介護のことを楽しく学べる動画を作成し、村内放送やSNSなどを使って発信する。動画の内容は、寸劇を交えた介護ノウハウの提供、住宅の改修について、認知症予防の体操など。
暗くなりがちな介護や福祉の課題について、楽しく情報発信をすることで前向きに取り組みたい。
<プロジェクト2> 平成17年を忘れない 防災プロジェクト
平成17年の台風による崖崩れで甚大な被害を受けた上椎葉地区。
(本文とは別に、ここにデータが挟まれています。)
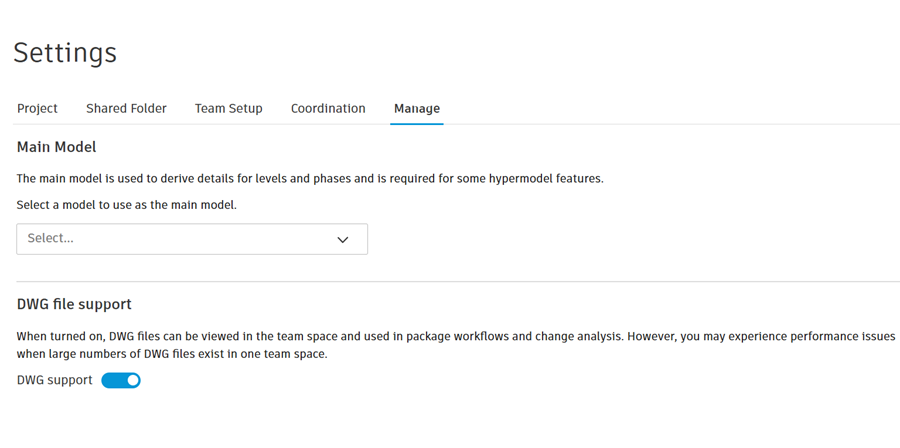Select the Coordination tab
The width and height of the screenshot is (900, 448).
point(328,108)
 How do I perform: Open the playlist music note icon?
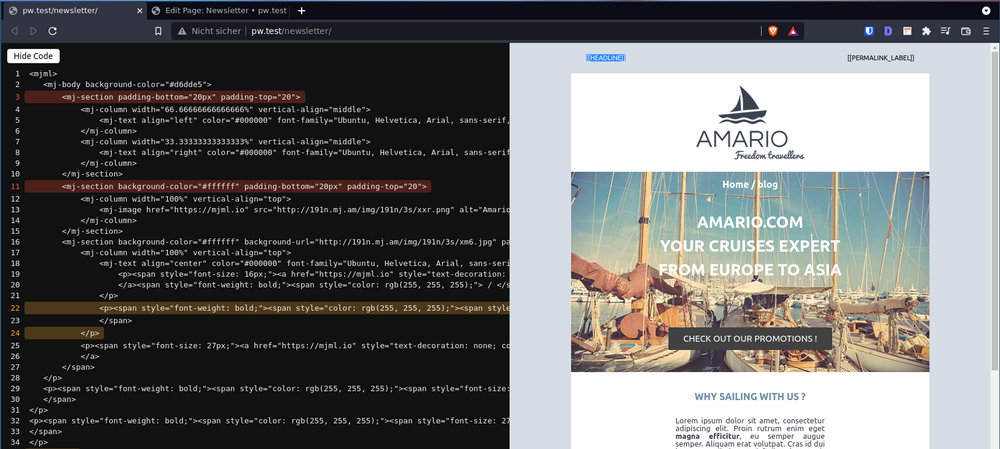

その教訓を胸に、関係機関と連携し、地区住民参加の防災訓練を実施する。
住民の命を守るため、災害に備えて地域の防災意識を高めたい。
<プロジェクト3> 1軒からはじまる商店街ワイワイプロジェクト
補助に頼らない事業として店舗の有効利用ができるように、事業者の募集や空き店舗の大家との交渉などを進める。
上椎葉商店街の空き店舗が年々増加しているため、地域活性化に向けて空き店舗を有効活用したい。
<プロジェクト4> プロジェクトKANPAI
地域住民が気軽に交流できる機会をつくるため、公民館でプロジェクトチームをつくり交流会を企画開催する。
上椎葉は仕事で赴任してきた方や嫁いできた方など地元出身以外の方も多く住んでいる一方、交流の機会は減少している。世代や職種を超えた新たな交流の機会をつくりたい。

今回の会議で作り上げたのは、この4つのプロジェクト。その背景にある思いを、騰さんはこう語ります。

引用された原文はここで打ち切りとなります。